Even with an ENTER of 95.8, Erin missed out on his first preference of a double degree in mechatronics and science at Monash University. Instead, he is doing a mechanical engineering/science double degree.

But his good result did win him the lucrative Schools Access Monash scholarship: a fully paid five-year course of his choice at the university.

For Deakin University arts student Siobhan Simper, a structured approach was important for keeping stress at bay. The Brauer College alumnus, who got 98.1 last year, split study for her five subjects across weekdays, tackling any extra tasks at the weekend. Very often, that left her weekends free.

"Then I could relax because I knew that I was preparing the best I could," she says.

First-year University of Melbourne bachelor of environments student Jessica King says keeping good notes throughout the year paid off in the months before the exams.

"When it came down to the last couple of months I started making posters of all my notes and put them all around my room," says the former Sacred Heart Girls' College student, who got 98.2 last year.

Because his notes were "a bit everywhere", Erin instead relied on textbooks and summary notes from revision lectures.

"Revision lectures were really good because they made me feel comfortable with what I did and didn't know.

"They summarised the whole subject and helped me identify areas I was a bit vague with."

They gave him a fresh perspective on subjects, too.

"I also did as many practice exams as possible. They really help you identify what you need to know and what your weaknesses are.

"If you can't answer a question, you go back to that topic and go through it again." He also recommends first confronting the topics you find hardest.

"Leaving the hard things that you really don't want to do and only doing the things you really like doing is probably the worst thing. It just sticks in the back of your mind and gets to you."

Jessica agrees that putting off things to the last minute only adds to stress.
She says leaving her most intense study to the days before the exams left her with little time to find answers to things she didn't know.

"That makes you feel really stressed out."

For Naomi Johnson, who is studying music at the University of Melbourne, flash cards were a fun way to memorise facts on the move, particularly for LOTE.

Speaking to her family in the languages she was studying - French and Korean - helped too. "They didn't understand anything, but they would still respond to it and ask me questions."

Jessica also put her family to work, getting them to quiz her on key knowledge.

"I found that if I did it with friends, they would just tell me the answers, but I could get a much more realistic sense of how I was doing from people who didn't know about the subject area." In the final days before an exam, most argue that less is more.

"If I had studied close to the exams I would have panicked, because I'd have realised what I didn't know," Siobhan says.
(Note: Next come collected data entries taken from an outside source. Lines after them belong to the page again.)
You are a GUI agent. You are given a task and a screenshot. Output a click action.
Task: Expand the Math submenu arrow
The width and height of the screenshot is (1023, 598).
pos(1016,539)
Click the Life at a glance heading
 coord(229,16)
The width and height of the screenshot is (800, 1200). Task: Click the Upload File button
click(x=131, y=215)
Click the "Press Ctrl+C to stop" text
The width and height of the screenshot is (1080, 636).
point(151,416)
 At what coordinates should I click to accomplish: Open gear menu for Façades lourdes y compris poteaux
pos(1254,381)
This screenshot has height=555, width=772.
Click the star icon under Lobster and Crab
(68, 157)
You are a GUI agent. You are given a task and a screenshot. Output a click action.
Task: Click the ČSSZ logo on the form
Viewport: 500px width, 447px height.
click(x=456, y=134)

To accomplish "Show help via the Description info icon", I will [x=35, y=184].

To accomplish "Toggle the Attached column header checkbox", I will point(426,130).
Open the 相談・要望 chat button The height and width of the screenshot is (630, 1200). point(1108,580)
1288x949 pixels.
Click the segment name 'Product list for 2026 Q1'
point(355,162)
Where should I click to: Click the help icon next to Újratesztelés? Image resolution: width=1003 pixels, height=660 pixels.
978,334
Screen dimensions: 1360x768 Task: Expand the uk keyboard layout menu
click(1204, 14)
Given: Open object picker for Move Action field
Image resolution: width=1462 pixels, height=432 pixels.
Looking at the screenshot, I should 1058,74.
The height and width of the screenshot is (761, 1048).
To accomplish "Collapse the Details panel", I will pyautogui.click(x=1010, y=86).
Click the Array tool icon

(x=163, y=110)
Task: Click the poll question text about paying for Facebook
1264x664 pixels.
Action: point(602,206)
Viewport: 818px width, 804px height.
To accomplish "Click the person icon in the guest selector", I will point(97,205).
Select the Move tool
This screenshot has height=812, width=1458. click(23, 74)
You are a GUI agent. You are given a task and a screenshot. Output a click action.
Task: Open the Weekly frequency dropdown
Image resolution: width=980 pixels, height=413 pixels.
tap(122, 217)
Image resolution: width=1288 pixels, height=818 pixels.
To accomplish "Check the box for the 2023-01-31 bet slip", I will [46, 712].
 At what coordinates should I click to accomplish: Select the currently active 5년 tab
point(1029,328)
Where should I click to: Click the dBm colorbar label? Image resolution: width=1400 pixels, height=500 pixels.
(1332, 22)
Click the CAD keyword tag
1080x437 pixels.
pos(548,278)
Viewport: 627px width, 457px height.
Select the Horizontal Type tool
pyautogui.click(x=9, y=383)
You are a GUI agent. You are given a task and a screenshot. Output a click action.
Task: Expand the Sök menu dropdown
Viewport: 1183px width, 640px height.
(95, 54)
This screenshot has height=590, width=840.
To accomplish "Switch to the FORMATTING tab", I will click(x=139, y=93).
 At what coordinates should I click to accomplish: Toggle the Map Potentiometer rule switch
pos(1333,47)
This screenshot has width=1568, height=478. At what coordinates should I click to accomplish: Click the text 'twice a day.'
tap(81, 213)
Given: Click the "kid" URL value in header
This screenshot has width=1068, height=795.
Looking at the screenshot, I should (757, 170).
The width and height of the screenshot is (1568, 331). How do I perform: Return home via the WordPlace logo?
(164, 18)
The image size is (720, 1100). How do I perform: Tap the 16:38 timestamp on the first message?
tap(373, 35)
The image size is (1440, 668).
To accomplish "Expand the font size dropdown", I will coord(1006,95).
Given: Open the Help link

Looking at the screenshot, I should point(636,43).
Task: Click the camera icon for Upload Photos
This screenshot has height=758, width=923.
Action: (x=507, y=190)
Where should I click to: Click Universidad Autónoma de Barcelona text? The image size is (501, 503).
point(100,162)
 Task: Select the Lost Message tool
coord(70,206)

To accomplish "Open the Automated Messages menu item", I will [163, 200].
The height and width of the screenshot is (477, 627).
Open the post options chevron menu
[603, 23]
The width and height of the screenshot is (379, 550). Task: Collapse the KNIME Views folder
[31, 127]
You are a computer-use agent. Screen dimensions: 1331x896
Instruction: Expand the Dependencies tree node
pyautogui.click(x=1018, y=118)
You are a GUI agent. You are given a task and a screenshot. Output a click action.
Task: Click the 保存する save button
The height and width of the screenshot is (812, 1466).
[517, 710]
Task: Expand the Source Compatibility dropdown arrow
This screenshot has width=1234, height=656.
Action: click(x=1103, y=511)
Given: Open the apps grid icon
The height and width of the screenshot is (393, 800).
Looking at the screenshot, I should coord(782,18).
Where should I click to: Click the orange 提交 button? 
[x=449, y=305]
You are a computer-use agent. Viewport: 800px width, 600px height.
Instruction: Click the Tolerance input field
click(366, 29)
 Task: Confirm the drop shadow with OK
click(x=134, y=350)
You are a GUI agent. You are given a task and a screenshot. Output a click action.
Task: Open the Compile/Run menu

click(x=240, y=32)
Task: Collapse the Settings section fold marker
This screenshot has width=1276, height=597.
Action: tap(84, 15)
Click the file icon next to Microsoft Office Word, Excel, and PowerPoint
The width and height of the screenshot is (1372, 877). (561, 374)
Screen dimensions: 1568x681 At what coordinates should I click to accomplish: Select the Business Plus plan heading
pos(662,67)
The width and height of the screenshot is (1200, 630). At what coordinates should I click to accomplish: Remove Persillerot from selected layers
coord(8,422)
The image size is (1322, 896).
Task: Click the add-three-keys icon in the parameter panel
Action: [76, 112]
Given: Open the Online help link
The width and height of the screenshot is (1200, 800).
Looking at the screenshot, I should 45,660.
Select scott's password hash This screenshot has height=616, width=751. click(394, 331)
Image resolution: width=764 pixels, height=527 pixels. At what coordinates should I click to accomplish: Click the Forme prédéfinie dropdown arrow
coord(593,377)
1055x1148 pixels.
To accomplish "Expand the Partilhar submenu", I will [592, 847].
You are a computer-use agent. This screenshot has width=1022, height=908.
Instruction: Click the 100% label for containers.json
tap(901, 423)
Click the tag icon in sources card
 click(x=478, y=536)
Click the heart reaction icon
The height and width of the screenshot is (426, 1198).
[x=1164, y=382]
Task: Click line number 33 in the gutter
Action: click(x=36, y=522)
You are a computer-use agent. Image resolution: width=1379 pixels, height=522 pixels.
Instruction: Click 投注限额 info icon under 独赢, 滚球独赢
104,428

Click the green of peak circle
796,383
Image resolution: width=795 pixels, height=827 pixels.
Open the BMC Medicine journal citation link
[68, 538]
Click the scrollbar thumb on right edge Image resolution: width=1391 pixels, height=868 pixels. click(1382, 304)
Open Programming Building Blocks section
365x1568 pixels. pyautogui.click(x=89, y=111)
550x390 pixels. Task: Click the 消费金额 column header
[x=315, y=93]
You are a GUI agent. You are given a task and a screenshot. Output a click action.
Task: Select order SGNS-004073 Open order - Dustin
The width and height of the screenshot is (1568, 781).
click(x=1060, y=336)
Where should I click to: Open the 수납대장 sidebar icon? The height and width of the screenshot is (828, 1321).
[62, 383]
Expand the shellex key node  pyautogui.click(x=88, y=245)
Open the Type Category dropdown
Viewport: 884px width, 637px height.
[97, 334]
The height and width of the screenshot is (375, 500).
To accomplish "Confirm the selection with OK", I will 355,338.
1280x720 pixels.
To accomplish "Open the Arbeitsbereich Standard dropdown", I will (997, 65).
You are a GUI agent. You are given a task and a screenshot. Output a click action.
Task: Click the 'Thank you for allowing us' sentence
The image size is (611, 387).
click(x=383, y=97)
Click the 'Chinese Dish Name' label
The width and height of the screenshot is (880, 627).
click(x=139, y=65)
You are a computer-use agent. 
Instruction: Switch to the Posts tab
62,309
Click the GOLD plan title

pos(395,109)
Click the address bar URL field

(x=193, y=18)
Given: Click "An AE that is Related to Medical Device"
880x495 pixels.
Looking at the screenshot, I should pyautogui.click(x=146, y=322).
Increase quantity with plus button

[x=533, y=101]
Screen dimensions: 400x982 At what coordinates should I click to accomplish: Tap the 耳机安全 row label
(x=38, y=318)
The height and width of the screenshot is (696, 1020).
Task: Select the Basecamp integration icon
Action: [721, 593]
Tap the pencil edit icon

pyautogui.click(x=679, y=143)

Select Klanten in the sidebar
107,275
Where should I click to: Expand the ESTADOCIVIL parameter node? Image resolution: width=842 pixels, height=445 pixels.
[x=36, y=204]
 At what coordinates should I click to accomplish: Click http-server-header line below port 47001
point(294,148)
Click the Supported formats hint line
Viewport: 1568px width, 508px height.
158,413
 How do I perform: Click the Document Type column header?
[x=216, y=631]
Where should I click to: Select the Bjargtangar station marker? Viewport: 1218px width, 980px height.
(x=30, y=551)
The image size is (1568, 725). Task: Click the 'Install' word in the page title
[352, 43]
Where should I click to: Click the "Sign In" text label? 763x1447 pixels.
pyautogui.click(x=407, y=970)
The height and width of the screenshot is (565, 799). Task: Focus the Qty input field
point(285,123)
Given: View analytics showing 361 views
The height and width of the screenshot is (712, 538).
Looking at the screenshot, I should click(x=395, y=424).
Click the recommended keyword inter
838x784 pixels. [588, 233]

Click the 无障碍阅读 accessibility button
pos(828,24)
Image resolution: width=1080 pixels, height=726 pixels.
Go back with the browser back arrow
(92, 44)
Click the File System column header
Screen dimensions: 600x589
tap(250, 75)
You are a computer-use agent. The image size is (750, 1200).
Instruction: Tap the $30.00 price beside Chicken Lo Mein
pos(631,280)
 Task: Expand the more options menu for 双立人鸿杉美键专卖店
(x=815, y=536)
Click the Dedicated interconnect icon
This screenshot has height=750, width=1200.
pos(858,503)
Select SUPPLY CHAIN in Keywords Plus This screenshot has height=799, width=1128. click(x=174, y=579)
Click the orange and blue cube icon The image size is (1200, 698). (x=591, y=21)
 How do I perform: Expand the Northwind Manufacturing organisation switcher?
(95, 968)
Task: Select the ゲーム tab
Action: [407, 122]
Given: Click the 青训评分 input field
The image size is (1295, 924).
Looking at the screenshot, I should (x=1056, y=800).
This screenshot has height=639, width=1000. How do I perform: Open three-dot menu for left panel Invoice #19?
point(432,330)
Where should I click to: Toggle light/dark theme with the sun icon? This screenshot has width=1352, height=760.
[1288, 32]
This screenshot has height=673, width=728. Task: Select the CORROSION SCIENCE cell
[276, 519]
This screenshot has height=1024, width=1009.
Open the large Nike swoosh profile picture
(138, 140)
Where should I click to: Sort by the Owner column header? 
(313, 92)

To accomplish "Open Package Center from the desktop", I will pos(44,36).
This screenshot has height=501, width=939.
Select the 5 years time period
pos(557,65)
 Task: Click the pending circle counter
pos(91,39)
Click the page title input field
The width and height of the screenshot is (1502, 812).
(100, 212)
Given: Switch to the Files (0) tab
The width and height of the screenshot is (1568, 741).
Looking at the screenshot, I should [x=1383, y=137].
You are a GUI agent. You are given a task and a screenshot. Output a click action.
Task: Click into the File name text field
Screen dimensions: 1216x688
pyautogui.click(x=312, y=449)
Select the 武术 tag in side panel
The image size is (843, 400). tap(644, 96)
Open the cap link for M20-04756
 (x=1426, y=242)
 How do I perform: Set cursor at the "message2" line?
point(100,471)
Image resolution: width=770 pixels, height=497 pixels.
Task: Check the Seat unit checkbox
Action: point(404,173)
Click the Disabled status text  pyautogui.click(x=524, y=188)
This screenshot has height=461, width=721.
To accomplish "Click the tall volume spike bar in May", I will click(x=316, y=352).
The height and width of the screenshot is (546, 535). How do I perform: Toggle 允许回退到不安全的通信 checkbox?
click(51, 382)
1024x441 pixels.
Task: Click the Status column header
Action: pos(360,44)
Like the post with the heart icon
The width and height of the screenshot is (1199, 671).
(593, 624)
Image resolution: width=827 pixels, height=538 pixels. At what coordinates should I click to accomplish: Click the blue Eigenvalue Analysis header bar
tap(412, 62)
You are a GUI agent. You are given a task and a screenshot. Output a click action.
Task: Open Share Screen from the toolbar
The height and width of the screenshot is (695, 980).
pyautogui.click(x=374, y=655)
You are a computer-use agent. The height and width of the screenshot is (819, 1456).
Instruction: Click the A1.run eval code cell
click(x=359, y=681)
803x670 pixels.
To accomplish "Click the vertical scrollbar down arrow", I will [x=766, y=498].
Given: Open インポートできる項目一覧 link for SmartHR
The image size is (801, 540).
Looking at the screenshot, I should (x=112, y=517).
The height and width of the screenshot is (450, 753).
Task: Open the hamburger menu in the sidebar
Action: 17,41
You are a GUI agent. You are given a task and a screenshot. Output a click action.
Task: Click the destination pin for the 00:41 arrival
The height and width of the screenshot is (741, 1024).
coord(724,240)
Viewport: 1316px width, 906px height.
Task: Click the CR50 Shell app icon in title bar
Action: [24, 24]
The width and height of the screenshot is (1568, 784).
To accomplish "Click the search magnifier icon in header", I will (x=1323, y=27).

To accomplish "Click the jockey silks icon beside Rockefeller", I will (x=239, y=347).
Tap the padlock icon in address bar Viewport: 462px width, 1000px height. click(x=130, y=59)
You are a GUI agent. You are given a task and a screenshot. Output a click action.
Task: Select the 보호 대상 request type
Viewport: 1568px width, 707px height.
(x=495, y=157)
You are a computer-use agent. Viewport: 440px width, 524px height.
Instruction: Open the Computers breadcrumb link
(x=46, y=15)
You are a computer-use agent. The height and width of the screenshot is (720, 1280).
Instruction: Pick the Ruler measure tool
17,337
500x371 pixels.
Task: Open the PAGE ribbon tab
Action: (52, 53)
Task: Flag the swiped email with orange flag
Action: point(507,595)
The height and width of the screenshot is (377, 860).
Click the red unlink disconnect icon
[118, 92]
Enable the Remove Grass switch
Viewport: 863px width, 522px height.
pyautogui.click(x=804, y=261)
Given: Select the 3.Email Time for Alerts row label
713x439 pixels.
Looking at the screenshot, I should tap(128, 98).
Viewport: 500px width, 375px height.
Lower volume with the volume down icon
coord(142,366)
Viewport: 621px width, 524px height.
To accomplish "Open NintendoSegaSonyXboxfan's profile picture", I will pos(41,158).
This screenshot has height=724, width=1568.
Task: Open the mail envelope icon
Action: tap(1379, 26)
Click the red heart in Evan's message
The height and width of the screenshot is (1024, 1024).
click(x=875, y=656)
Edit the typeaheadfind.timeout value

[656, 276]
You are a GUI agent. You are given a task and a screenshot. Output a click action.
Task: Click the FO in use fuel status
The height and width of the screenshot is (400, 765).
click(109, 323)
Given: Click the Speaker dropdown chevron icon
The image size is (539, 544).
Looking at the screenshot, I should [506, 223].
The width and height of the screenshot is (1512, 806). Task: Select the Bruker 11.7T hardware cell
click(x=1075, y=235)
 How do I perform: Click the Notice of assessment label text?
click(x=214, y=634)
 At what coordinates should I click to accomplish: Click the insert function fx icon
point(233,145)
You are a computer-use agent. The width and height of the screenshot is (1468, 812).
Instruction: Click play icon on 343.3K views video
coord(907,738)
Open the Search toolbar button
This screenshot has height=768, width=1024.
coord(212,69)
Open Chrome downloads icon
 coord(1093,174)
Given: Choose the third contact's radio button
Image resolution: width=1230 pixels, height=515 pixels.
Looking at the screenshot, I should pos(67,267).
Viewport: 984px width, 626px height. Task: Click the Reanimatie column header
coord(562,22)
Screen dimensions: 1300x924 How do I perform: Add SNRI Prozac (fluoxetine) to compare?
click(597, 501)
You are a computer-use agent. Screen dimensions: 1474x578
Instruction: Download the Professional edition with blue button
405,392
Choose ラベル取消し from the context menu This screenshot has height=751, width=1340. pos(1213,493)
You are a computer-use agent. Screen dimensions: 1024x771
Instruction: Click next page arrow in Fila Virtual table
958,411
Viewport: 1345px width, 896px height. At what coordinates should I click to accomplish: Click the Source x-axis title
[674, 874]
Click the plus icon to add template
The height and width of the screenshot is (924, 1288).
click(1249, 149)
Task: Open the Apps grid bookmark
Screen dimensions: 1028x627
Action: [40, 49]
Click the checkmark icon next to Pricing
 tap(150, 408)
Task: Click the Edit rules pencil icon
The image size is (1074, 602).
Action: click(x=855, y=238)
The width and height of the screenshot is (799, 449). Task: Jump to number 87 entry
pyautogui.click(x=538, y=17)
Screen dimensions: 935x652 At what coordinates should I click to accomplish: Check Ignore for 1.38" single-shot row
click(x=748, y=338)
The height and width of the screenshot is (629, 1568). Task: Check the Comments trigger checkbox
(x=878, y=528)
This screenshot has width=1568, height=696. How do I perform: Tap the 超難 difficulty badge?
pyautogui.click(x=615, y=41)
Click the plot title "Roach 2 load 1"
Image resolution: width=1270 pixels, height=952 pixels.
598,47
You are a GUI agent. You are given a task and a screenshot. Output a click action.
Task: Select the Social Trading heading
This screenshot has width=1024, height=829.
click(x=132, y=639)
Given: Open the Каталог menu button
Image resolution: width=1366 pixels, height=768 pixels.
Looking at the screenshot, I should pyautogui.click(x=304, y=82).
Naomi, who got 99.35 at Strathcona Baptist Girls Grammar, agrees. "Instead of study, I tried to open my mind to the possibilities of the subject," she says. "For example, with the literature exam, instead of trying to read over the revision notes, I just went out into the garden and read through the poems, and really immersed myself in the feel of them rather than trying to pick up on something specific.

"If you think of your mind as a filing cabinet, instead of frantically opening up all the drawers and riffling through all the pages, it is almost like working out which drawers are important to you and putting a ribbon around them and saying, 'I know it's all in there, it will be fine, and when I need it, it will come flying out'."

As for exam day nerves, Siobhan says it is worth putting the exams into perspective.

"Someone said to me at the start of the year that you're not your ENTER, and I think looking back that is really true and I should have paid more attention."